#### Document text:

2,286,597 tourists arrived in Malta in 2022, spending a total of 16,608,131 nights between them. This is more than 40 per cent the number of tourists Malta received in 2020 and 2021 combined, and almost double the nights spent.

Minister for Tourism, Clayton Bartolo stressed “these results symbolise the deep resilience of the local hospitality sector in challenging times.” He stated that the next step is to build a tourism sector that builds on sustainability.

The large number of tourists contributed almost €2 billion in the Maltese economy. On average, tourists spent around €880 each, slightly down compared to 2021 (€899) but well above 2019 (€807).

More than half of tourists arrived from just four countries: The UK, Italy, France and Germany. Italy is an outlier, as tourists from that country spent far less money compared to almost anywhere else, almost 30 per cent below average.

Compared to 2019 the number of tourists from France, Austria, Italy and Poland was higher in 2022. Poland especially, which saw the number of arrivals from that country climb from 104,228 in 2019 to 143,229 in 2022.

While this is a bump of almost 40 per cent compared to 2019, tourists from Poland are among the lowest spenders. Spending for Polish tourists registered at €691 per capita.

#### Instructions for the task:
Continue the report on Malta's 2022 tourism figures from where it stops.

#### Record excerpts:
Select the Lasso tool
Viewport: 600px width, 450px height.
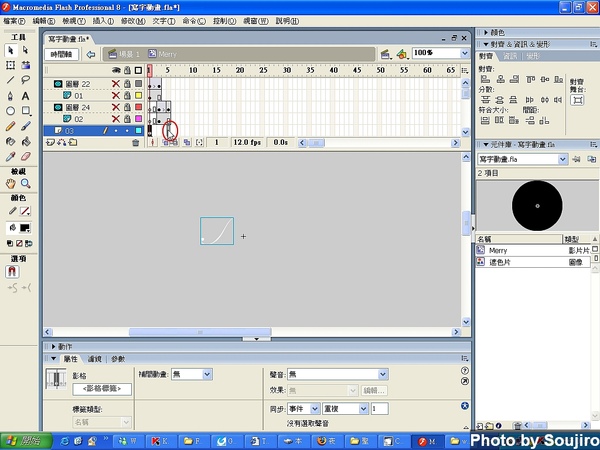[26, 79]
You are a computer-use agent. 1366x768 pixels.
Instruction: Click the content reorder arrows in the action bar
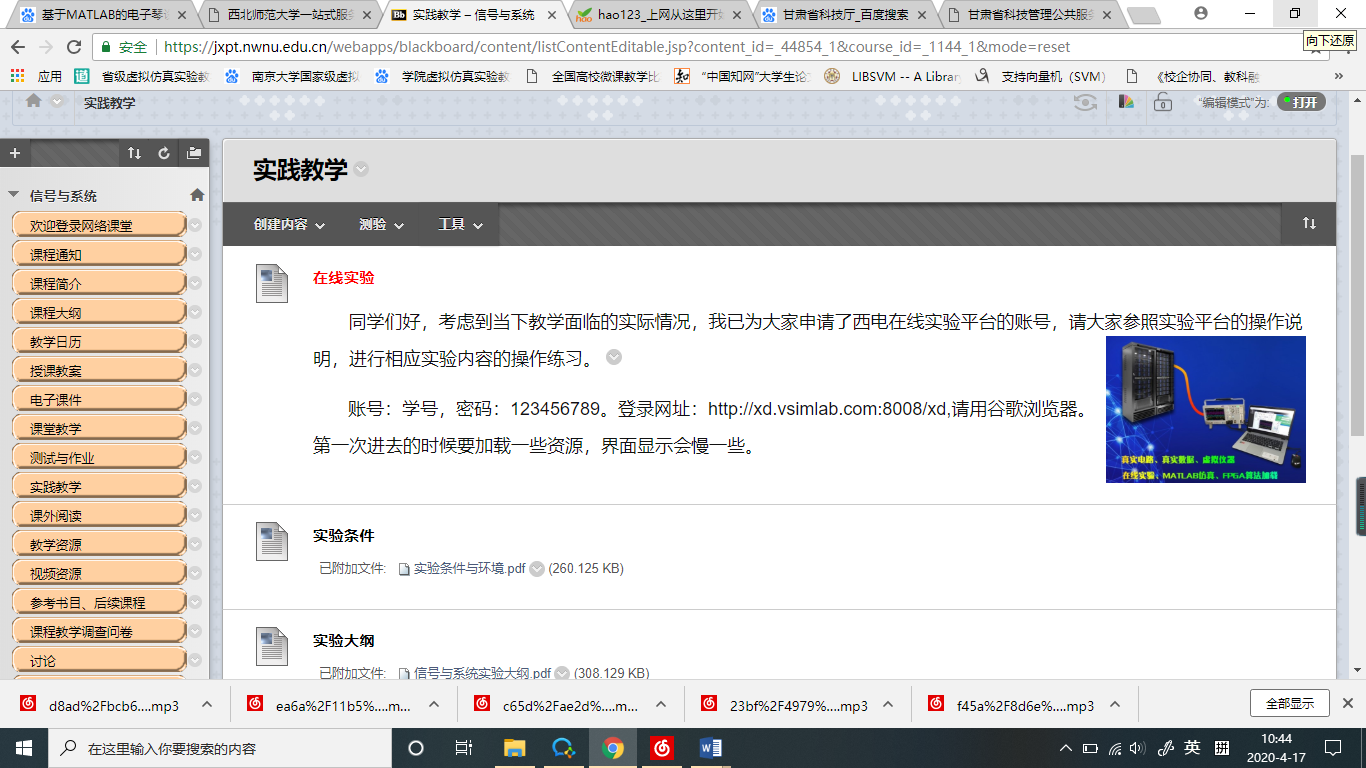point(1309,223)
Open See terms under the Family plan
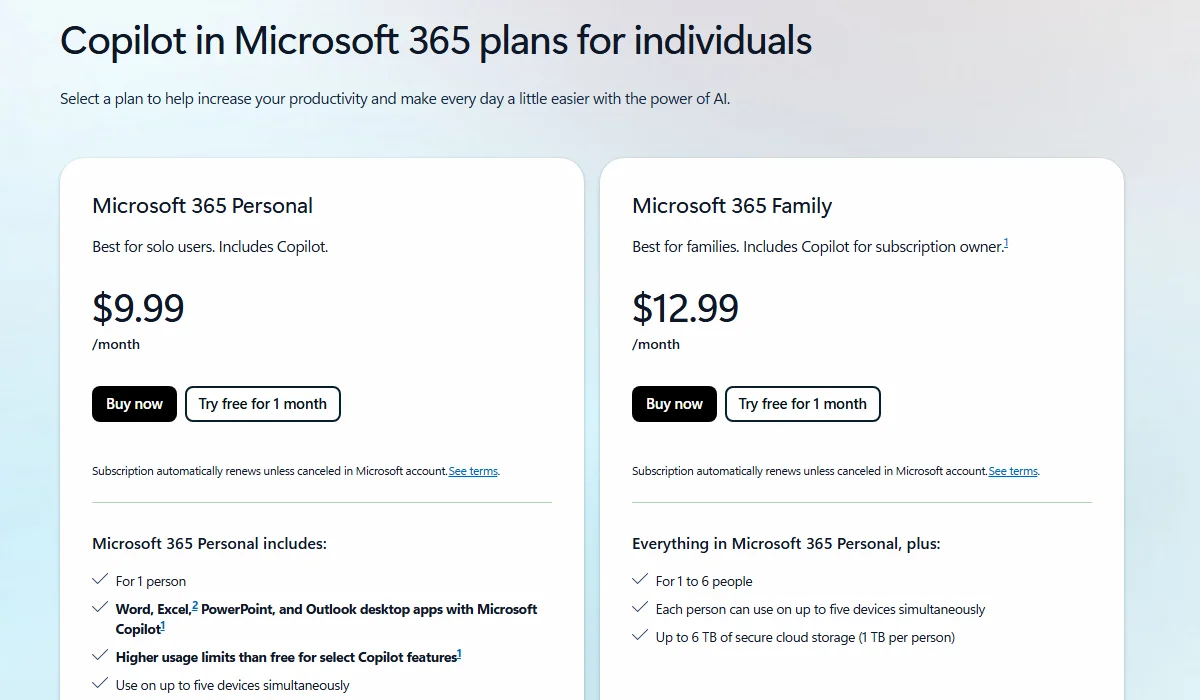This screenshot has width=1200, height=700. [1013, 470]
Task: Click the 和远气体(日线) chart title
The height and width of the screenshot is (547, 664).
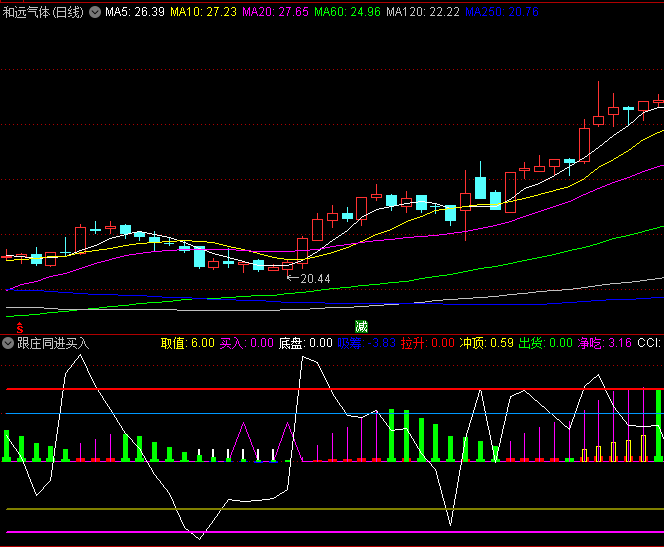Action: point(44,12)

...

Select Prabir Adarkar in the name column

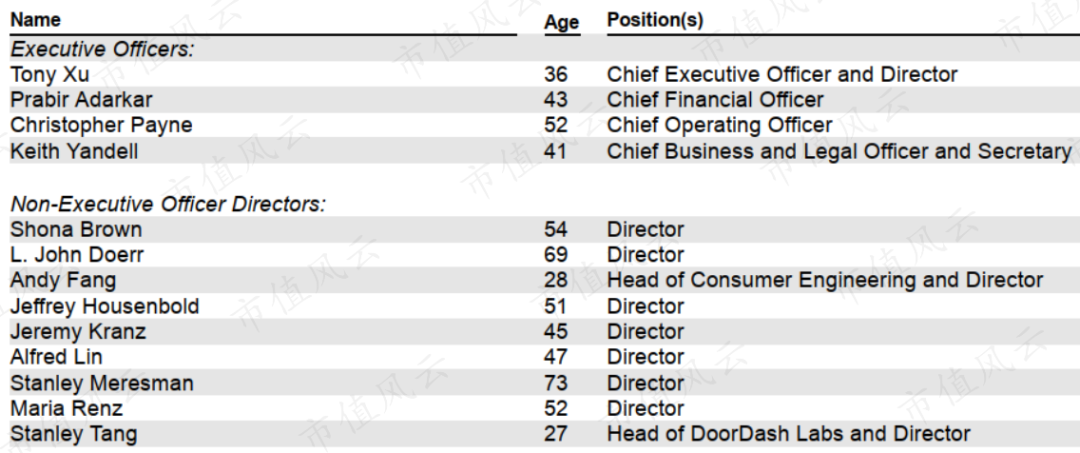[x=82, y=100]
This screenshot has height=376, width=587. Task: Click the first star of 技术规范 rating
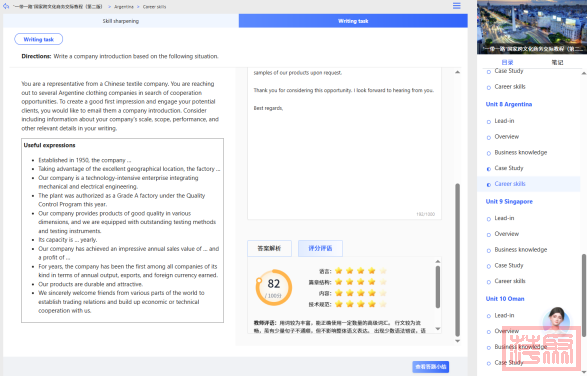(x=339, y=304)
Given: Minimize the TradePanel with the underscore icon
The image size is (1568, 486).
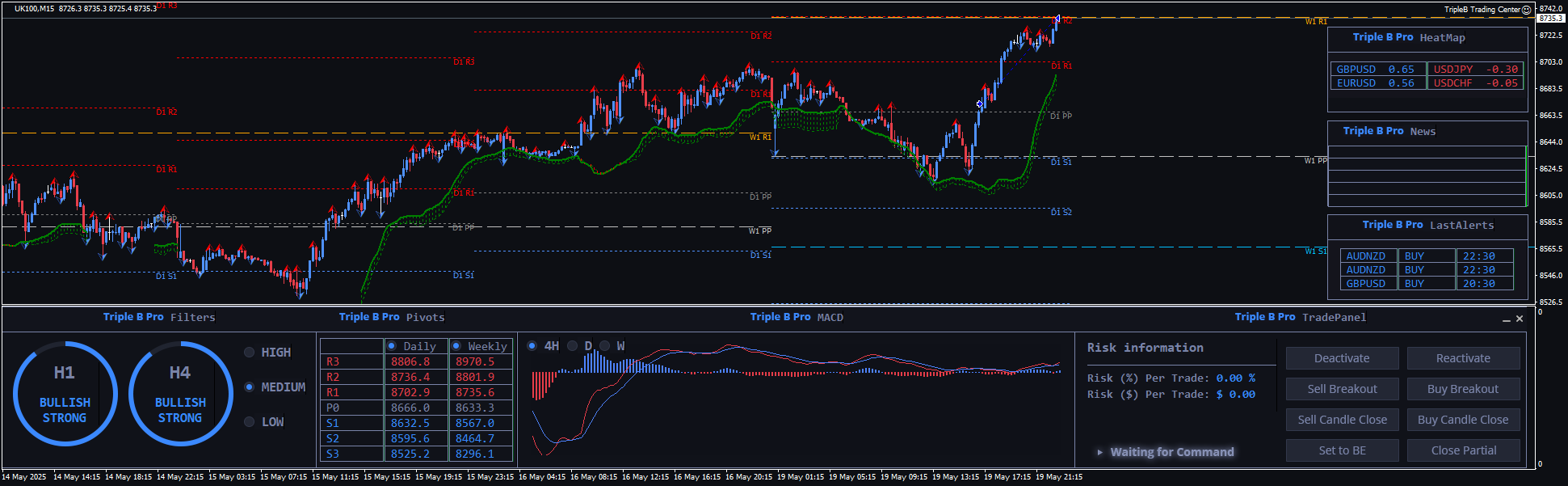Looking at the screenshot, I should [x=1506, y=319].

* * *

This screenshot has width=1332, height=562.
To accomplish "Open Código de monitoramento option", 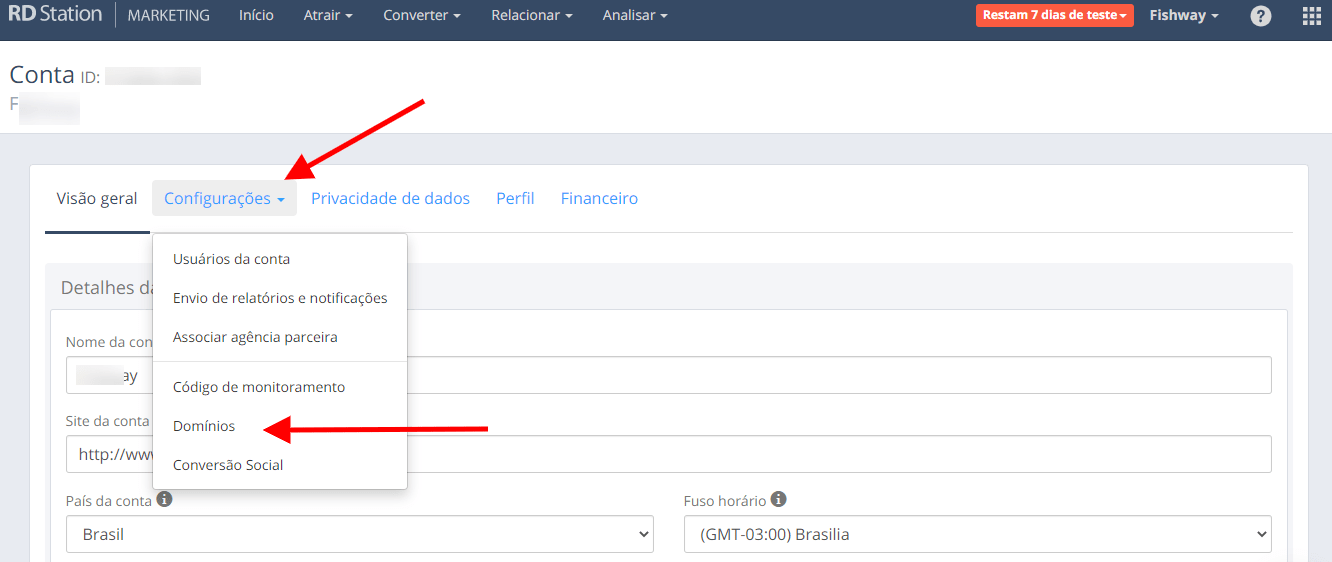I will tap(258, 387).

#### Task response:
It appears that Malta is on track to recover to pre-pandemic levels of tourism in 2023, since 2022 still had COVID-19 related travel restrictions retraining travel, however for some this may still not be enough.

A carrying capacity exercise carried out in 2022 by the Malta Hotels and Restaurants Association (MHRA) in collaboration with Deloitte, showed that Malta will need to attract 4.7 million tourists by 2027, with each staying just below seven nights, to prevent an oversupply of accomodation becoming a threat.

This means Malta needs to receive almost 2 million more tourists than it did in 2019, which was a record year for the country when 2.75 million tourists arrived.

The Government’s tourism plan for 2021 – 2030 is focused on attracting quality tourism, however thus far, industry representatives have been sceptical on whether enough is being done to achieve quality tourism.